Evidence for a Thermodynamically Distinct Mg2+ Ion Associated with Formation of an RNA Tertiary Structure

A folding strategy adopted by some RNAs is to chelate cations in pockets or cavities, where the ions neutralize charge from solvent-inaccessible phosphate. Although such buried Mg2+-RNA chelates could be responsible for a significant fraction of the Mg2+-dependent stabilization free energy of some RNA tertiary structures, direct measurements have not been feasible because of the difficulty of finding conditions under which the free energy of Mg2+ chelation is uncoupled from RNA folding and from unfavorable interactions with Mg2+ ions in other environments. In a 58mer rRNA fragment, we have used a high-affinity thermophilic ribosomal protein to trap the RNA in a structure nearly identical to native; Mg2+- and protein-stabilized structures differ in the solvent exposure of a single nucleotide located at the chelation site. Under these conditions, titration of a high affinity chelation site takes place in a micromolar range of Mg2+ concentration, and is partially resolved from the accumulation of Mg2+ in the ion atmosphere. From these experiments, we estimate the total and site-specific Mg2+-RNA interaction free energies over the range of accessed Mg2+ concentrations.

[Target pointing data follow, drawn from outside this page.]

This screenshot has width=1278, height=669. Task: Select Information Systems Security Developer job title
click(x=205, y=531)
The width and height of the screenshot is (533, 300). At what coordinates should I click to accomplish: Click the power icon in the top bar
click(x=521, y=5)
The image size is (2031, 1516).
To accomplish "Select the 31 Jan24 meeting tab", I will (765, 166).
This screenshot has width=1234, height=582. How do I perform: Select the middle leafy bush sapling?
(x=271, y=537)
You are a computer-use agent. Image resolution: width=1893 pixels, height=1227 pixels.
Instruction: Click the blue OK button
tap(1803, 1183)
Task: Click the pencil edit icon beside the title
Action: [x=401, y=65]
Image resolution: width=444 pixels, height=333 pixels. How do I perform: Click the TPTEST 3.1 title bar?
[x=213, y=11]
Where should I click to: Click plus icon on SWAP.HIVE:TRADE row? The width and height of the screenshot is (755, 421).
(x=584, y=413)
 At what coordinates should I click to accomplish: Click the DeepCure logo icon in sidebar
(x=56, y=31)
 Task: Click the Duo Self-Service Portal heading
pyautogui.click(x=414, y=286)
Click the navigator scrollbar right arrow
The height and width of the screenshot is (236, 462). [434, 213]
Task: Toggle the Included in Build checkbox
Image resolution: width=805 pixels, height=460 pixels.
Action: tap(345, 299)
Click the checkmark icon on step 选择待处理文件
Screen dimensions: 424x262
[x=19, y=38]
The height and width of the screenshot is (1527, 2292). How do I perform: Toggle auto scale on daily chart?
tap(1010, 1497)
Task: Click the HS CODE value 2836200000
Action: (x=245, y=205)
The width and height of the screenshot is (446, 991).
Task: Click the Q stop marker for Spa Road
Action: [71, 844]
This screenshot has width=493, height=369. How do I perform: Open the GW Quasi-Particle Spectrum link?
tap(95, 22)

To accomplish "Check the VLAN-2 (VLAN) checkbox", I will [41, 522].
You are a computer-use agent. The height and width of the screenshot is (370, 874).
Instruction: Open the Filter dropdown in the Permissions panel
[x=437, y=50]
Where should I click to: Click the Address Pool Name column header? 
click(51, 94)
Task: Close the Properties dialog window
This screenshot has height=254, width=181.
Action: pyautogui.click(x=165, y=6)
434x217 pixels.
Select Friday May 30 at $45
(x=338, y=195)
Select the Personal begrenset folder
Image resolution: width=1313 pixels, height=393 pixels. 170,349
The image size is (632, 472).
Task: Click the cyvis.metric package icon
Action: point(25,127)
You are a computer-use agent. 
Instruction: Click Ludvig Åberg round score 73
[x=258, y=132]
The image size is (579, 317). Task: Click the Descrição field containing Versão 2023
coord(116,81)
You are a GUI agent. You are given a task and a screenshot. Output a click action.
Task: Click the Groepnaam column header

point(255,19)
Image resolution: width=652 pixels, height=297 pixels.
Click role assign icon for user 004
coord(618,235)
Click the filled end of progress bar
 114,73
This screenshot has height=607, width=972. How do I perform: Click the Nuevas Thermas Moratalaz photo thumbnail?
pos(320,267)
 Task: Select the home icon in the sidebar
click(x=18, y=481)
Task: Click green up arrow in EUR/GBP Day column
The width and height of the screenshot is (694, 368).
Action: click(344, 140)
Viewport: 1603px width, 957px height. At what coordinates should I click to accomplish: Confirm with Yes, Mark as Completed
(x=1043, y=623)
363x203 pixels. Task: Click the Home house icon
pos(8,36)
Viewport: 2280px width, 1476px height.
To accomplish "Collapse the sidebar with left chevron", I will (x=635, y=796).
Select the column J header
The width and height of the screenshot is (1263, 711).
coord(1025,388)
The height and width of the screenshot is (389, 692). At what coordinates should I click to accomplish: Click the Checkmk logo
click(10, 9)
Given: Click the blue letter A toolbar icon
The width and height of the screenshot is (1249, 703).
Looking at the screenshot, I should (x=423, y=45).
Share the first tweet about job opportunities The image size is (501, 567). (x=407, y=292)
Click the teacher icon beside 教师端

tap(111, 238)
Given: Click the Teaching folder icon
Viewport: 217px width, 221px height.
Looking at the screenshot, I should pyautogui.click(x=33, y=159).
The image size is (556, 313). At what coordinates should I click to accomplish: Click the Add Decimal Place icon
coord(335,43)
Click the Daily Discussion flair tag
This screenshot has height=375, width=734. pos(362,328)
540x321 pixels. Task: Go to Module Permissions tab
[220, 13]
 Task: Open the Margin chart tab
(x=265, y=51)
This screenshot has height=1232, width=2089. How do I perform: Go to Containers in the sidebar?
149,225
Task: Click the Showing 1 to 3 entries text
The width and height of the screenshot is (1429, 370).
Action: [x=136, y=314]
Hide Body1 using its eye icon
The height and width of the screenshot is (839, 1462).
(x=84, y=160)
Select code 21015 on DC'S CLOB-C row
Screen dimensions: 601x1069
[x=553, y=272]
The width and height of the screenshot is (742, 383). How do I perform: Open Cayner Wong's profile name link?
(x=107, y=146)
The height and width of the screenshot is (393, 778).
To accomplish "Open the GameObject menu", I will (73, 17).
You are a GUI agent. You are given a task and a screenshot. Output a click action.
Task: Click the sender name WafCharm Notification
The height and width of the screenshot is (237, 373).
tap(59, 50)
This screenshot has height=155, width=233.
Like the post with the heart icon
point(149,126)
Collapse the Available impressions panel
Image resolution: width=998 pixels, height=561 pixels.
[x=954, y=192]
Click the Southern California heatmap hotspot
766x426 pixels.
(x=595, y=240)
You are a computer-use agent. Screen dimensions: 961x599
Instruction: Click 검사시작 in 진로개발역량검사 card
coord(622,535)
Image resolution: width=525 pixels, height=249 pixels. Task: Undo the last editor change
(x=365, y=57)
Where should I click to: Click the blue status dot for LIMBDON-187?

At 0.1 mM Mg2+ and 60 mM K+, specific site binding contributes similar to-3 kcal/mol of the total Mg2+ interaction free energy of similar to-13 kcal/mol from all sources; at higher Mg2+ concentrations the site-binding contribution becomes a smaller proportion of the total (-4.5 vs -33 kcal/mol). Under approximately physiological ionic conditions, the specific binding site will be saturated but will provide only a fraction of the total free energy of Mg2+-RNA interactions.